How does oxalic acid in spinach compare to other leafy greens and how much does cooking reduce it?
Executive summary
Spinach is among the highest-oxalate leafy greens and can contribute a large share of dietary oxalate compared with kale, collards or bok choy, which register far lower amounts [1] [2] [3]. Cooking—especially boiling or blanching and discarding the cooking water—typically reduces oxalate content substantially (roughly one-third to many-fold depending on method and study), but methods, measurement techniques and trade‑offs (nutrient losses) vary across the literature [4] [5] [6].
1. How spinach stacks up: oxalate content vs. other greens
Multiple compositional surveys put spinach, Swiss chard, beet greens and sorrel in a high-oxalate category, with spinach repeatedly highlighted as one of the top contributors to dietary oxalate; a compilation of foods ranks spinach among the highest leafy sources and WebMD lists a half‑cup of cooked spinach as containing very high oxalate amounts (reported there as 755 mg) [1] [2]. By contrast, commonly eaten greens such as kale, collards and bok choy register very low oxalate figures (kale ~2 mg, bok choy ~1 mg per cup in the WebMD account), so a diet that varies the green types greatly changes total oxalate intake [2] [3]. Nutrition researchers and reviews therefore describe spinach as disproportionately important to oxalate exposure—one analysis even suggests spinach can account for ~40% of oxalate intake in some populations [3].
2. Soluble vs. insoluble oxalate—and why it matters
Not all oxalate in a leaf behaves the same: studies and reviews distinguish total oxalate from the water‑soluble fraction, and those soluble oxalates are the ones that can be absorbed and form calcium‑oxalate kidney stones; the soluble share varies widely between species and studies (soluble fractions reported from ~15% up to >90%) [7] [1]. That variability explains why some greens with similar total oxalate may pose different physiological risks, and why lab methods and reporting matter when comparing foods or evaluating how much cooking helps [1] [8].
3. What cooking does—real reductions and real caveats
Intervention studies and food‑chemistry papers show that water‑based cooking methods reduce oxalate: boiling or blanching and discarding the water commonly cuts oxalate by substantial amounts—many studies report reductions on the order of ~30% and up to 75–90% in some vegetables—while dry‑heat methods generally remove far less [5] [6] [8]. Practical summaries and guides echo that blanching or boiling for a few minutes and throwing away the water typically lowers measured oxalate by about one‑third for many greens [4] [3]. But cooking has trade‑offs: long boiling reduces oxalate more but also degrades vitamin C and some B vitamins and beta‑carotene, so nutrient loss must be weighed against oxalate reduction [6] [9].

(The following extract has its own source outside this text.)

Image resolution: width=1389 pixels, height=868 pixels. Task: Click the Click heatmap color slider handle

4. Disagreement and why reporting can look mixed
Some popular write‑ups and blogs emphasize either that cooking “breaks down” oxalate or that domestic processing makes little difference—these differences reflect varying focus on soluble vs total oxalate, different cooking protocols, and uneven citation of original lab work [10] [11]. Scientific reviews note consistent high‑oxalate species and show reproducible reductions with leaching/boiling, while critics point to studies where blanching or mild cooking produced smaller changes—both perspectives are supported by subsets of the literature, which underlines the methodological sensitivity of measurements [1] [8] [11].

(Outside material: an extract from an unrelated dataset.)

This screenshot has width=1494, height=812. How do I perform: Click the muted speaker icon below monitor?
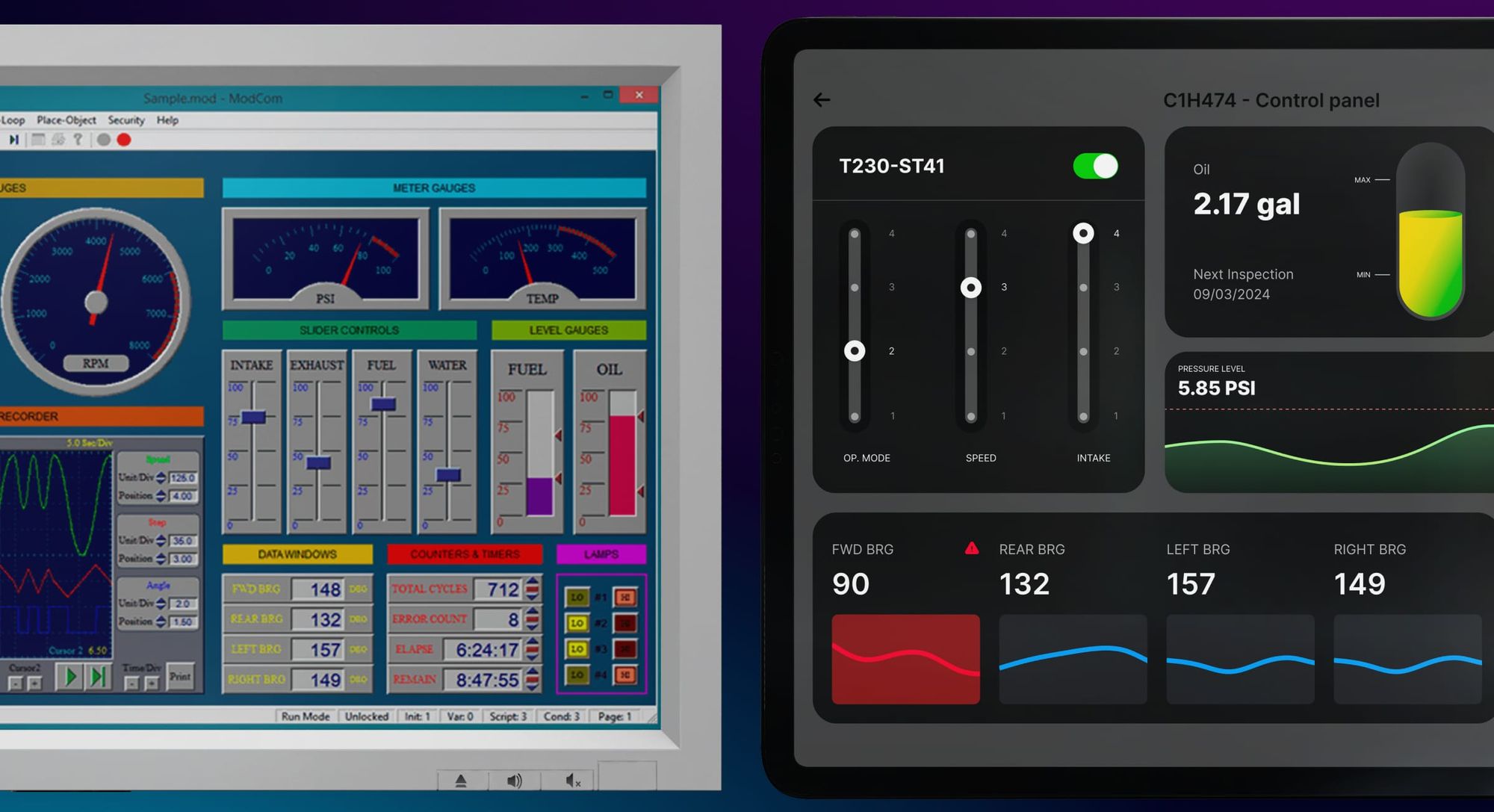(572, 781)
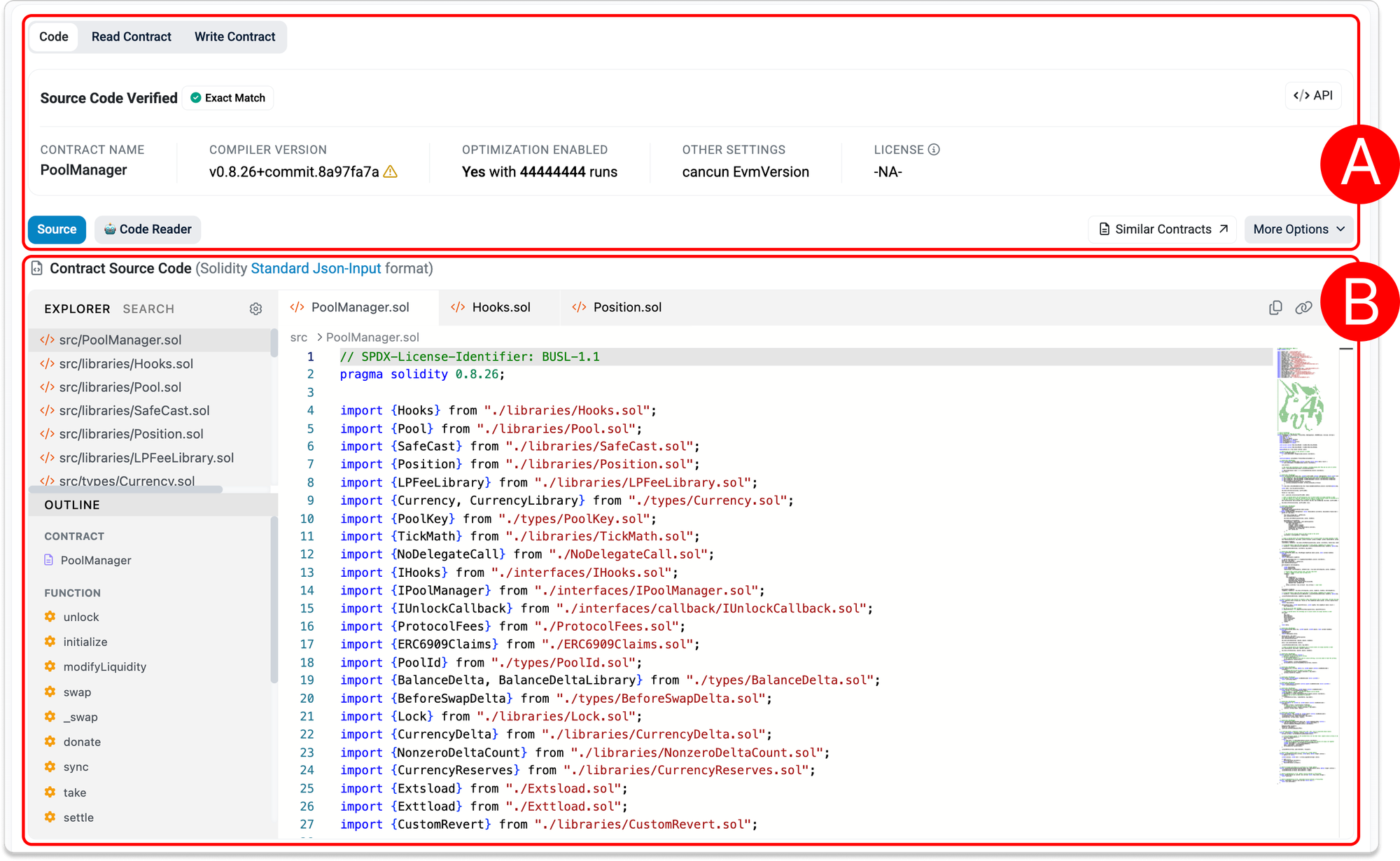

5. Health context and practical takeaways
For most people oxalate from greens is not a health threat and leafy greens remain nutrient‑dense staples, but individuals with a history of calcium‑oxalate kidney stones, altered gut function, or certain medical conditions may need to limit high‑oxalate greens like spinach and chard [12] [3]. Practical strategies supported by the literature are to vary greens (favor kale, collards, arugula when aiming for low oxalate), use boiling/blanching and discard the cooking water to reduce oxalate exposure, and be mindful that heavy boiling lowers heat‑sensitive nutrients—so the approach should be tailored to personal health priorities [3] [4] [6]. Where sources diverge—Dr. Weil and some popular pieces emphasize that cooking mitigates oxalate’s impact on calcium absorption, while other reviews stress oxalate’s mineral‑binding potential—both are drawing on different study types and endpoints, so readers should weigh individual risk and dietary context [13] [10] [6].